Y Gurdjieff. Un cabrón malparido, un manipulador de poca monta que vivía de las mujeres. Se conocieron muchos años antes, cuando era sólo un cabrón. Había leído unos cuantos libros de esoterismo y convirtió esas ficciones en su fuente de acceso carnal al sexo opuesto.

Vanina era una persona muy influenciable. Un poco de humo y algunos espejos bastarían para convencerla de estar atestiguando magia real. ¿Y luego?
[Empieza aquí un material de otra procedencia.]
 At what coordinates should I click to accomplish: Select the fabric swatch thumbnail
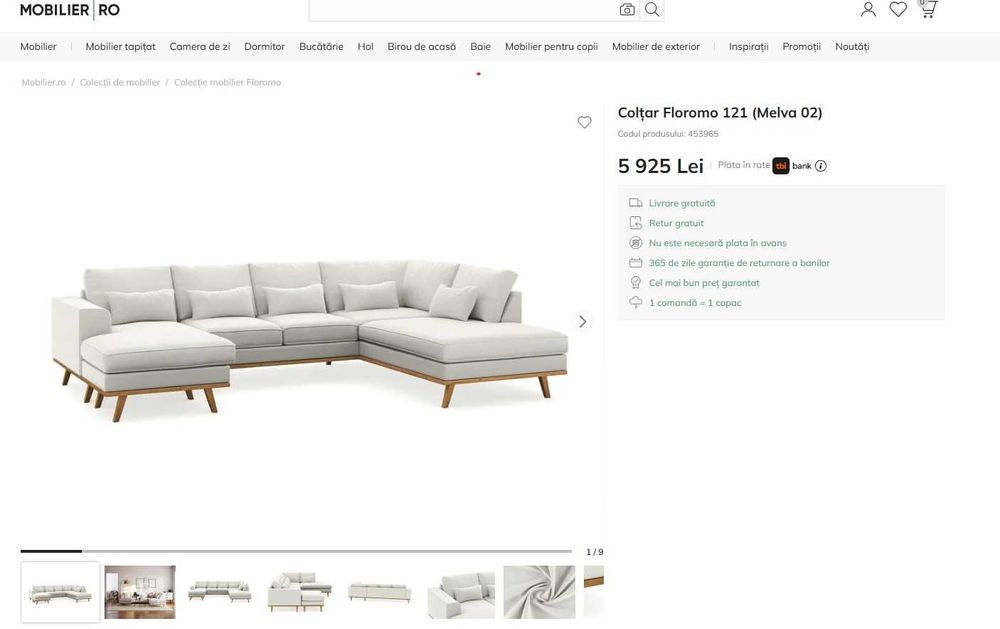click(539, 592)
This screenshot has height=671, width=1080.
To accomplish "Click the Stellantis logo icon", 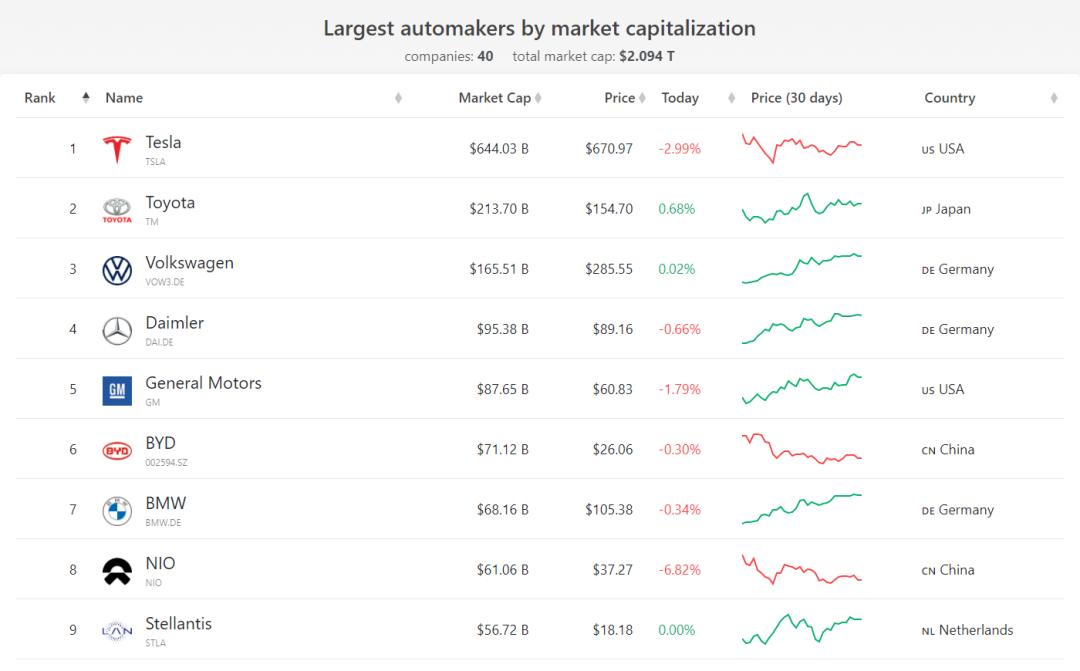I will pyautogui.click(x=117, y=631).
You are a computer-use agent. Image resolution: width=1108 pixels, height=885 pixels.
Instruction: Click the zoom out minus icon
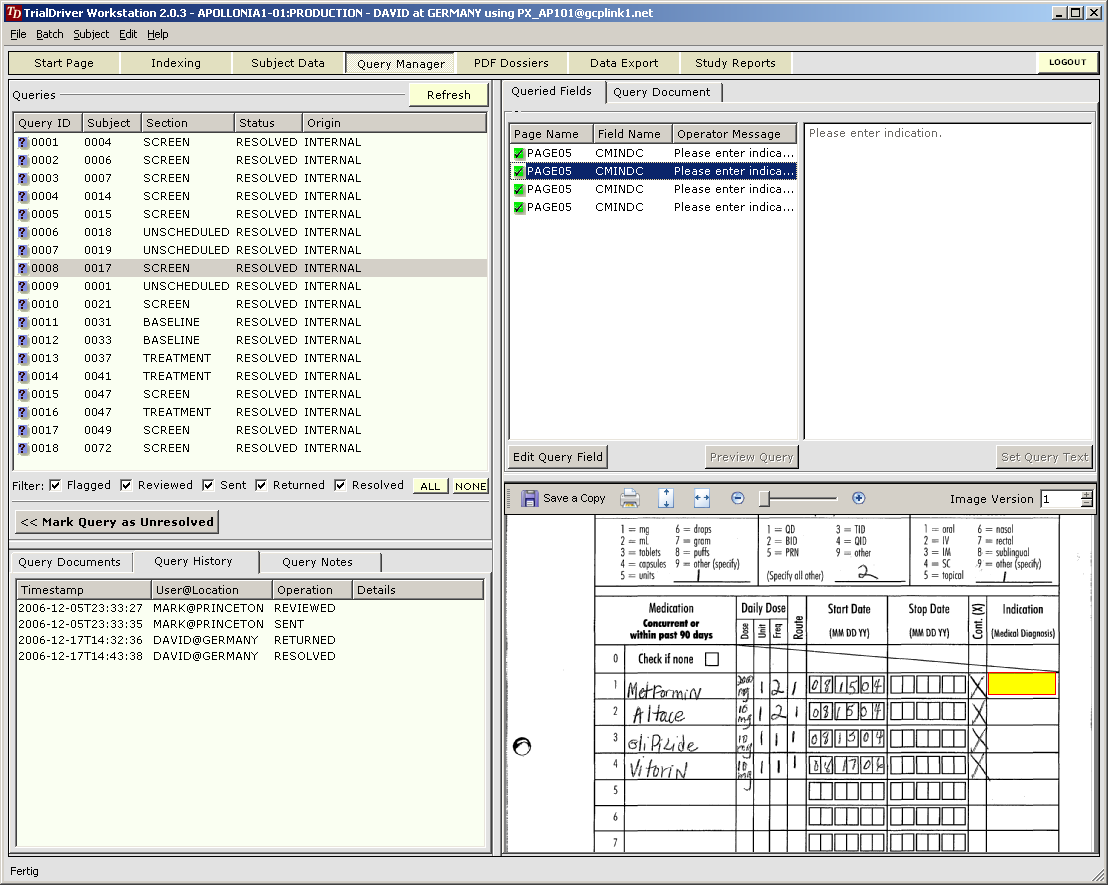coord(738,498)
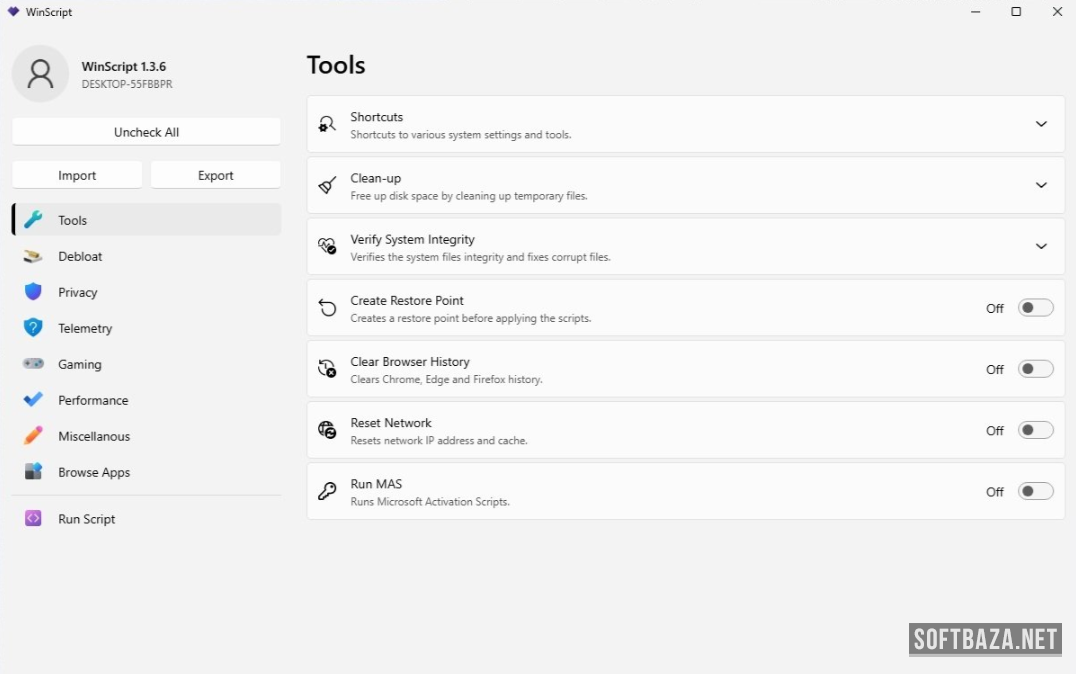
Task: Expand Verify System Integrity chevron
Action: (1041, 246)
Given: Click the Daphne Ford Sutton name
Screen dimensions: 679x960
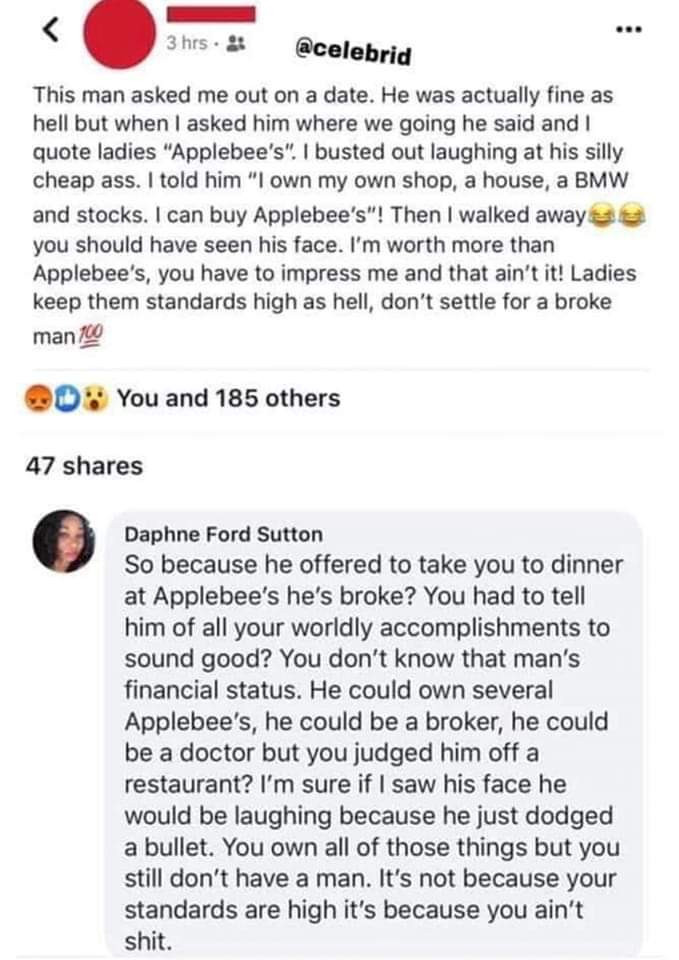Looking at the screenshot, I should click(x=223, y=535).
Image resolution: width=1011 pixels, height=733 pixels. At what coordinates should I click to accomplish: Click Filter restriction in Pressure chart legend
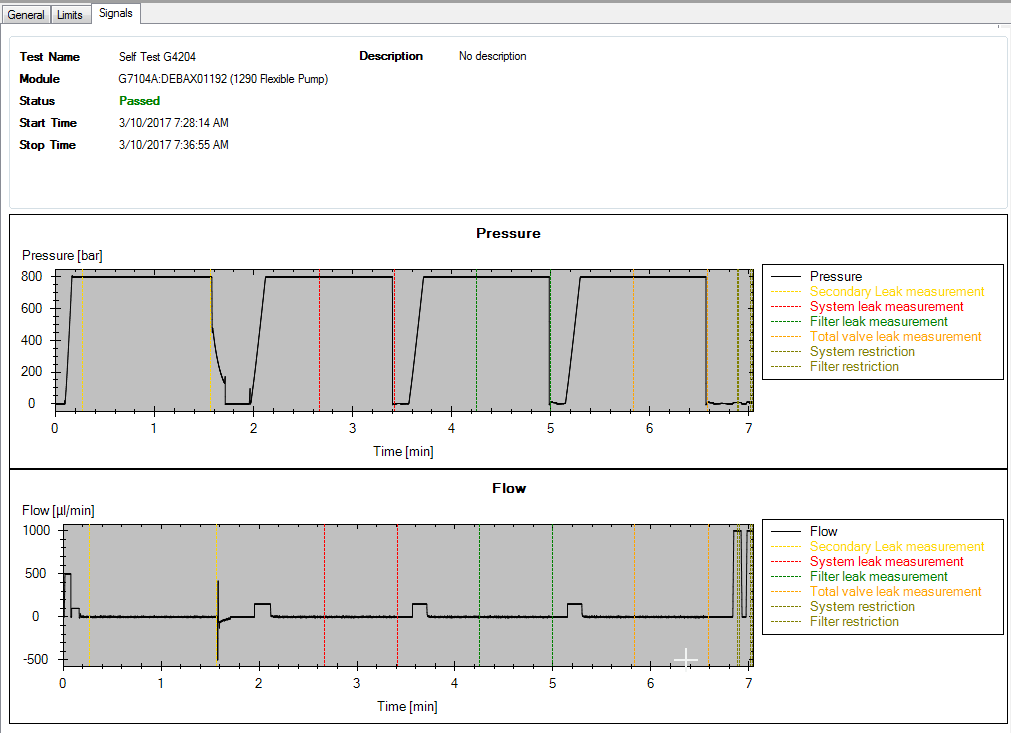coord(854,367)
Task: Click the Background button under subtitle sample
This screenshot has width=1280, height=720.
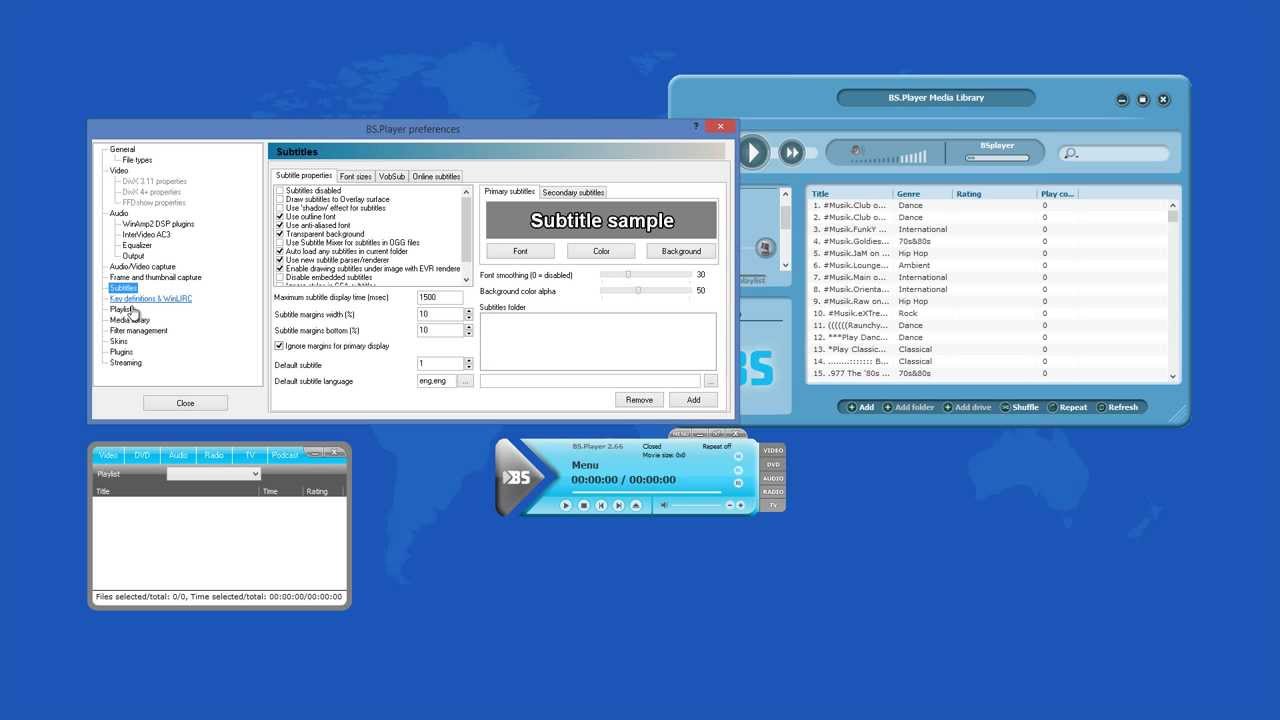Action: pyautogui.click(x=681, y=251)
Cero enciende un cigarrillo. Sabe muy bien donde comenzar su búsqueda de una respuesta. Gurdjieff frecuentaba un círculo de lectura liderado por una tarotista, un grupo de estafadores de cuarta categoría. Será un buen punto de partida.

Palpa la esquela en el bolsillo. Decide sacarla. Relee. Recuerda de pronto algo que escuchó cuando era sólo un crío. Escribir es telepatía. Es enviar una idea, de una mente a otra, a través del tiempo y el espacio. Tarde llegó a él el SOS de Vanina. Tarde para salvarla y tarde para las lágrimas. Pero quizás a tiempo para hallar la verdad.

Los bellos en su nuca se erizan.

–Espectro –murmura.

Sin nada de esotérico de por medio, la chica se ha transformado en una aparecida, en un ánima errante, que vuelve en palabras garabateadas en trozos de papel, en ideas, en avalanchas de recuerdos y olvidos, de ausencias y anécdotas. Todo lo que fue está perdido para siempre; todo lo que fue, perdura en los ingenuos anhelos de eternidad de quienes la conocieron.

No la amó. Sólo fue una agradable compañía. Pero va a descubrir qué fue lo que ocurrió con ella porque su espíritu se ha presentado ante él y, con seguridad, lo acosará disfrazado de notas en la casa de su madre, de pesadillas, de canciones y aromas, hasta que la tarea esté cumplida.

Guarda el papel. Camina decidido desde el final de la historia hacia el comienzo. Porque un fantasma lo acosa. Y él, sin saberlo, acosa también al fantasma.